I bet you don't know - quantitatively - your
effectiveness at meeting schedules. (80% are delivered late). Or the cost of a
new project (generally $15-$30 per line of code). Or how ship dates are
exponentially related to code size (typically dates soar with the number of
thousand lines of code raised to an exponent around 1.5 or more).
I bet you can't anticipate - quantitatively - bug
rates in a new development. Yet bugs and poor quality are responsible for more
late projects than any other factor. Typically, once a module compiles cleanly,
expect about a 5% error rate.
Some developers subscribe to the belief that we're
practitioners of a complex creative process that implicitly defies measurement.
Like artisans building a sculpture we invent products from the void, building
something from nothing more than our own cleverness. Did Da Vinci work to a
schedule? It'll be done when it's done!
Balderdash.
MBA textbooks claim "if you can't measure it, you
can't manage it."
Also balderdash.
If you're mass-producing widgets dozens of different
measurements will indeed yield the information needed to optimize both
productivity and quality. Likewise, financial controls are nothing more than
extremely detailed measures of a company's performance. In both cases managers
have a fiduciary responsibility to employ every possible tool to help the
business thrive.
Wise engineering managers, too, must employ every
reasonable tool to optimize development. Abdicate management and chaos will
reign. For all but the smallest projects it's impossible to coordinate the
efforts of multiple teams, and to keep individuals on-track, without using a
reasonable set of metrics.
Metric Abuse
Unfortunately most of us run in terror when the new
management team announces yet another round of metrics. Experience shows that
the MBA's love to collect data! but they seem much less apt at interpreting
it, and at effecting useful change from the measures.
My favorite dysfunctional measurement is the time card. In
most organizations it's that dreary Friday-afternoon routine we remember at
the last minute, when the paycheck police withhold the check till we turn in a
completely filled-out timecard.
The motivation is getting paid; the "entry criteria"
(as the process people would say) is filling in the time card. There's neither
feedback nor closure.
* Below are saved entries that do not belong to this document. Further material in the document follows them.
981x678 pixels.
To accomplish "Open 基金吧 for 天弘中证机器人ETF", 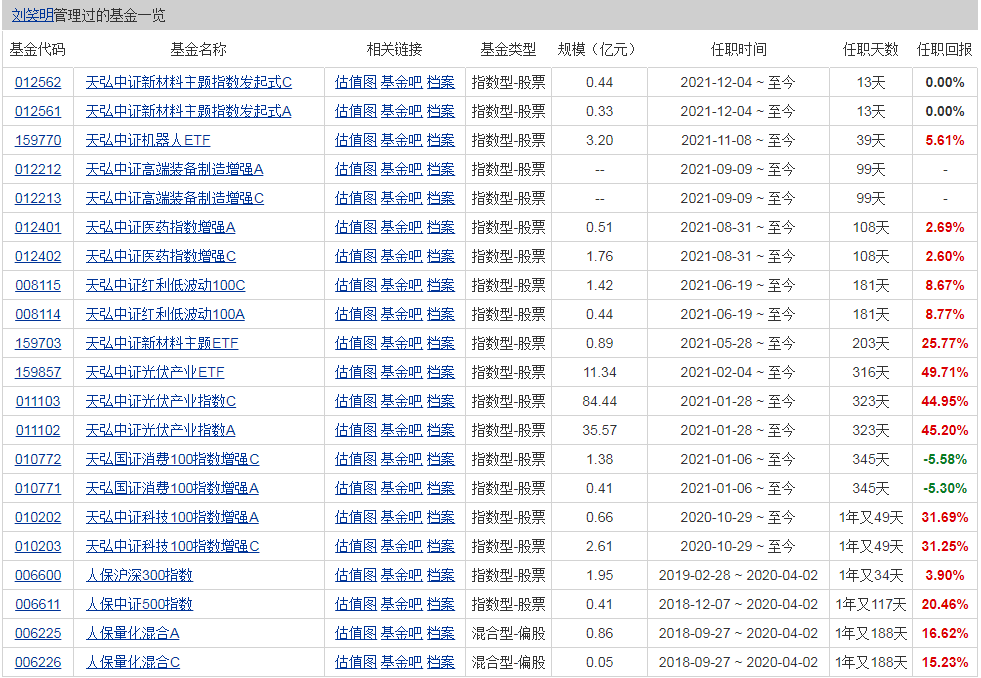I will [x=401, y=140].
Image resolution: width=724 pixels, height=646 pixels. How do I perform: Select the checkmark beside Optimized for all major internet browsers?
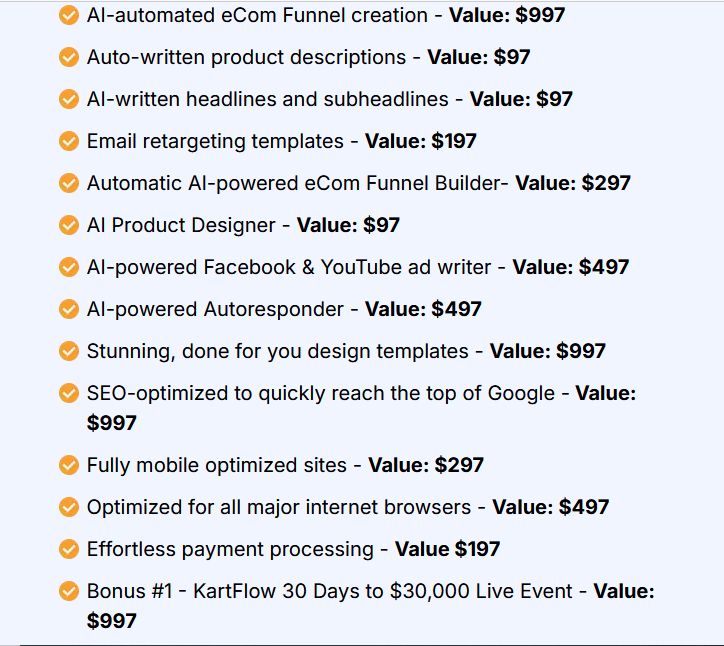[x=69, y=507]

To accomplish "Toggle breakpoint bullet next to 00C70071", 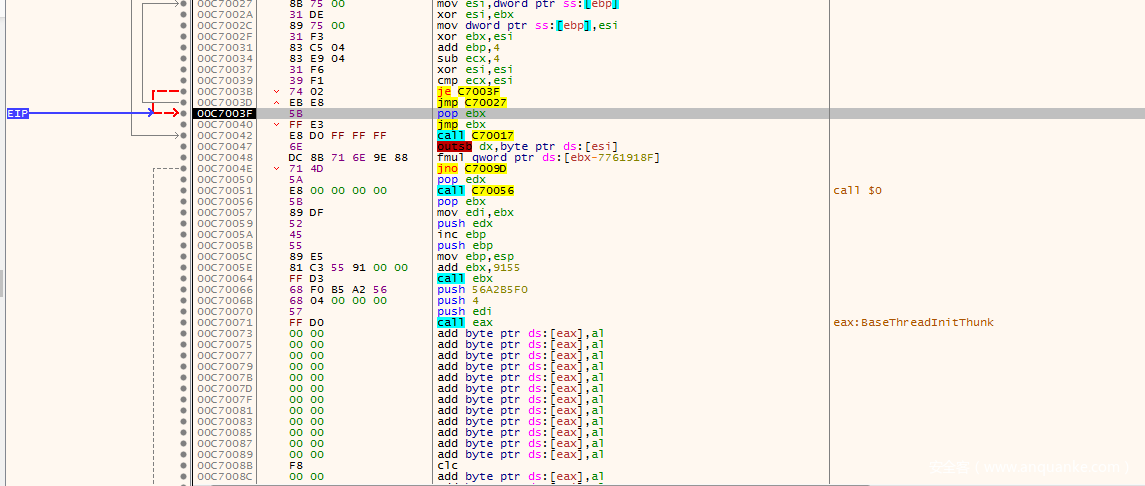I will 182,323.
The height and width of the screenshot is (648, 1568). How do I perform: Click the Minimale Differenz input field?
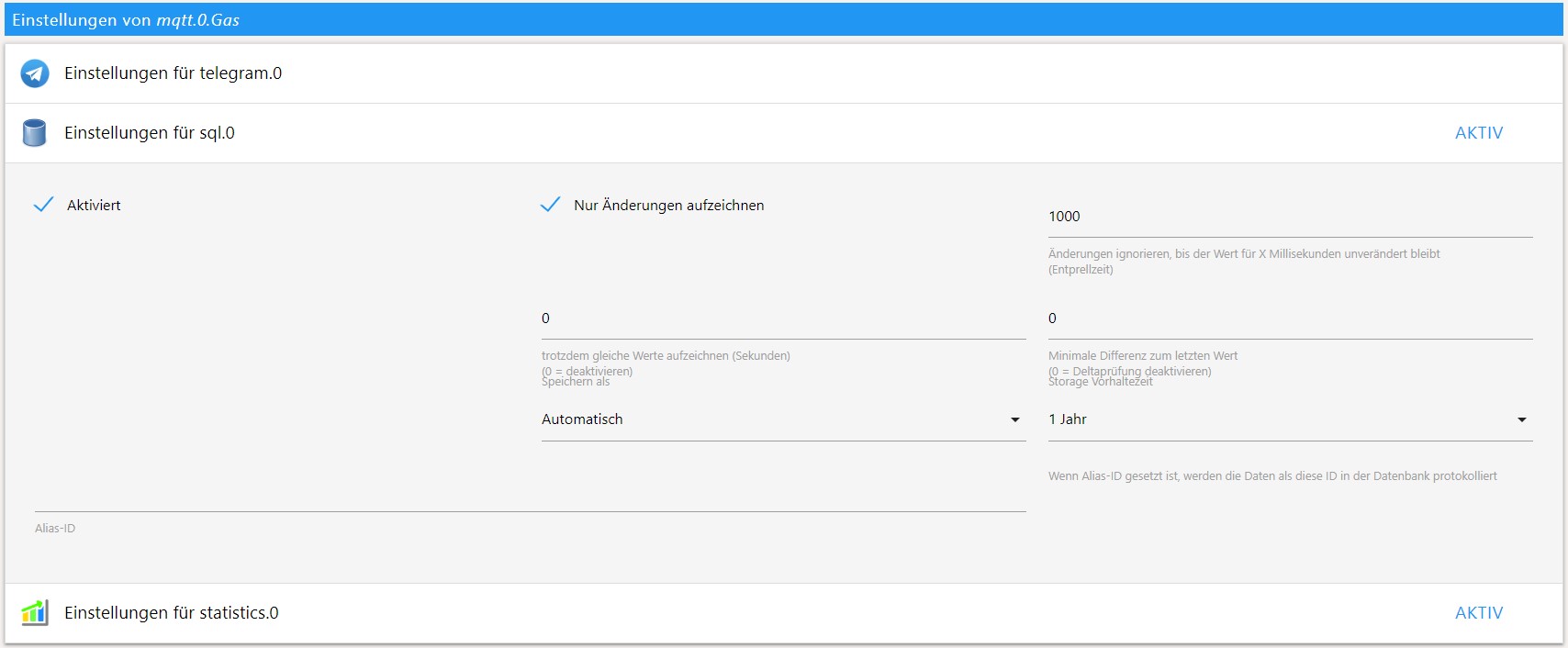click(x=1289, y=318)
We could enter codes indicating vacation time or parties
in Los Vegas (if there were an appropriate charge number); both would suffice
for getting the paycheck.
We're all smart people, most of us went to college. Those
lab classes taught us a lot of skills - none more useful than fabrication of
data. So we exercise our creative powers in recreating more or less what
happened during the week. The data is meaningless, of course. Few honest folks
expect much accuracy on the timecards. Yet the ritual is repeated week after
week in companies scattered across the globe.
We persist in this parody of precision, yet surely
there's better approaches. Lawyers and others whose careers rest entirely on
accurate billing, sometimes to 15 minute resolution, have tools that make gather
such data both easy and accurate. It seems to me that either it's time to stop
taking the data, or to use an alternative that's meaningful.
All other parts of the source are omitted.